On Fri, Nov 05, 2010 at 05:44:55PM +0000, Mindaugas Rasiukevicius wrote:
> Masao Uebayashi <uebayasi%tombi.co.jp@localhost> wrote:
> > > > Those mechanical vm_page -> vm_page_md changes done in pmaps have
> > > > a valid point by itself.  Passing around vm_page pointer across
> > > > pmap functions is unnecessary.  I'd rather say wrong.  All pmap
> > > > needs is vm_page_md.
> > > > 
> > > > I'd propose to do this vm_page -> vm_page_md change in pmaps first
> > > > in HEAD and sync the branch with it, rather than revert it.
> > > 
> > > that seems a bit premature, don't you think?
> > > since you're already talking about redesigning it?
> > > 
> > > ... apparently not, you already checked it in.
> > 
> > It's not premature.  It clarifies that passing struct vm_page * to
> > pmap is unnecessary at all.  We'll need to move those MD PV data
> > structures to MI anyway.
> 
> There are ideas to move P->V tracking to MI, right.  However, you are
> starting to re-design the pmap abstraction here - that is really out of
> XIP project scope, and it definitely needs rmind-uvmplock merge first.
> 
> > > is your desire to control whether the mount accesses the device via
> > > mappings, or just to be able to see whether or not the device is being
> > > accessed via mappings?
> > 
> > Both.
> > 
> > My understanding is that mount options change only its internal behavior.
> > I don't see how MNT_LOG and MNT_XIP differ.  Mount is done only by
> > admins who know internals.  There may be cases where an XIP device
> > is much slower than RAM, and page cache is wanted.
> > 
> > I also think that mount option is the only way to configure per-mount
> > behavior.
> 
> Mount option seems quite useful to me.  Speaking of them.. I would also
> like to add MNT_DIRECTIO. :)
> 
> > > I've thought about loaning and XIP again quite a bit, but in the
> > > interest of actually sending this mail today, I'll leave this part for
> > > later too.
> > 
> > I spent a little time for this...
> > 
> > Now uvm_loan() returns to a loaner an array of pointers to struct
> > vm_page.  Which means that those struct vm_page's are shared among
> > loaner and loanee.  The owner of those pages are recorded in
> > vm_page::uanon and vm_page::uobject.
> > 
> > I'm thinking this design is broken.  At least A->A loan is impossible
> > for no reason.  I think loanee should allocate (by kmem_alloc(9))
> > a new *alias* vm_page, to keep loaning state.  Alias vm_page has
> > a pointer to its new owner, and with a pointer to the *real* vm_page
> > too.
> > 
> > uanon/uobject is also bad in that it obscures the 1:1 relationship
> > of pages and owners.  These two members should be merged into a single
> > void *pg_owner.  vm_page::loan_count is only for loaner.  Loaners
> > of read-only, wired pages don't need to remember anything.
> 
> I do not think loaning is "broken", but I see where you are coming from.
> "Owner-less" state i.e. when locker needs to resolve orphaned page brings
> some obscurity.  Also, O->A loaning where we do trylocks (since we cannot
> hold a reference on the object) is very messy.
> 
> Your idea about allocating extra meta-data in order to do the loaning
> seems counter-productive, given the whole concept of loaning.
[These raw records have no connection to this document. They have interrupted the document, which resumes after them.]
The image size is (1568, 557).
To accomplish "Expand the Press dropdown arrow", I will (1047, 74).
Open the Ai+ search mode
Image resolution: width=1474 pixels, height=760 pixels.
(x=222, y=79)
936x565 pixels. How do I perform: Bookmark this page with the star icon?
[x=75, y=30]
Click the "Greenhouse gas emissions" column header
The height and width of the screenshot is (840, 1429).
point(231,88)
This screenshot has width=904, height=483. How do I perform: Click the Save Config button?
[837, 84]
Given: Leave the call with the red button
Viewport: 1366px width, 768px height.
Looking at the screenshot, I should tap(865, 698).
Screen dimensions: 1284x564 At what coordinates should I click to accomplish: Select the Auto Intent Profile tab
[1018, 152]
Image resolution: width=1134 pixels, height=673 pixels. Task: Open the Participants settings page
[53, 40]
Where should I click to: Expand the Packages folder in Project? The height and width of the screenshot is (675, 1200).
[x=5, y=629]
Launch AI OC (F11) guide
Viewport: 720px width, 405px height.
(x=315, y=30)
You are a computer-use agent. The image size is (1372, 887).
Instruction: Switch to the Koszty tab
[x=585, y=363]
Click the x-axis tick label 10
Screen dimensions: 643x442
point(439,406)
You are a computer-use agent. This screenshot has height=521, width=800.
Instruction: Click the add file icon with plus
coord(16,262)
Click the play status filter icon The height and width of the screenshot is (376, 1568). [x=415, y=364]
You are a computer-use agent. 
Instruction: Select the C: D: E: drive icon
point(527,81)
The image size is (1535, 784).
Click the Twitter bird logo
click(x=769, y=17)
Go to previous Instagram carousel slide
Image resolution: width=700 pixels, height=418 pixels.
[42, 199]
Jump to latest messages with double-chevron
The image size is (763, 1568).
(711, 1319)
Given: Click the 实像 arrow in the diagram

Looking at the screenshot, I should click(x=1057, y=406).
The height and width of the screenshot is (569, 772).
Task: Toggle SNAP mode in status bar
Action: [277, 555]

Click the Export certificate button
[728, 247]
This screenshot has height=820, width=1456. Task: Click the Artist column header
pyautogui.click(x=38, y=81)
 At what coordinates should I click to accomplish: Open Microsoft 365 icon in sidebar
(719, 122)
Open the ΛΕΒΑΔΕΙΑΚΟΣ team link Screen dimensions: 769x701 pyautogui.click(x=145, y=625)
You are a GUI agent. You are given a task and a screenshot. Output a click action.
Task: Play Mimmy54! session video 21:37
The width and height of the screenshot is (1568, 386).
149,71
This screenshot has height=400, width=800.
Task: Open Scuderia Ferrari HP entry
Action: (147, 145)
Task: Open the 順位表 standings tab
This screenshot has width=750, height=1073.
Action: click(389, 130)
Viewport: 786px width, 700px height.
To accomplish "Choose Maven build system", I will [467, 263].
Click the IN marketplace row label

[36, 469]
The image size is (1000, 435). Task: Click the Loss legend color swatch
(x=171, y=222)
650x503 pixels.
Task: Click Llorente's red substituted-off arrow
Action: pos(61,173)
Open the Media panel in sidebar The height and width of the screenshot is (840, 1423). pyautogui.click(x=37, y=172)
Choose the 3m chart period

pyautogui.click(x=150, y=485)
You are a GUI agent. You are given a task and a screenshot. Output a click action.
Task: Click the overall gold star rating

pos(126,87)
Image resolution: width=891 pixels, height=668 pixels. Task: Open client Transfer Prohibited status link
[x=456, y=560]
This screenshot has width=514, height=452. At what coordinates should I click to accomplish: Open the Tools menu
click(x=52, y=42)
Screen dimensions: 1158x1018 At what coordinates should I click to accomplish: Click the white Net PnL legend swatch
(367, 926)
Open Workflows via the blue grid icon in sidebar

I believe I understand loaning *now*.  I thought loaning has
direction.  It's not; someone who writes to it is penalized.

I also understand why O->O doesn't exist.

> 
> So again.. I would say it is something to revisit after XIP merge.

I'm only trying to show that my XIP is not going in a totally wrong
direction in big pictures.  Unfortunately Chuck seems suspecting yet...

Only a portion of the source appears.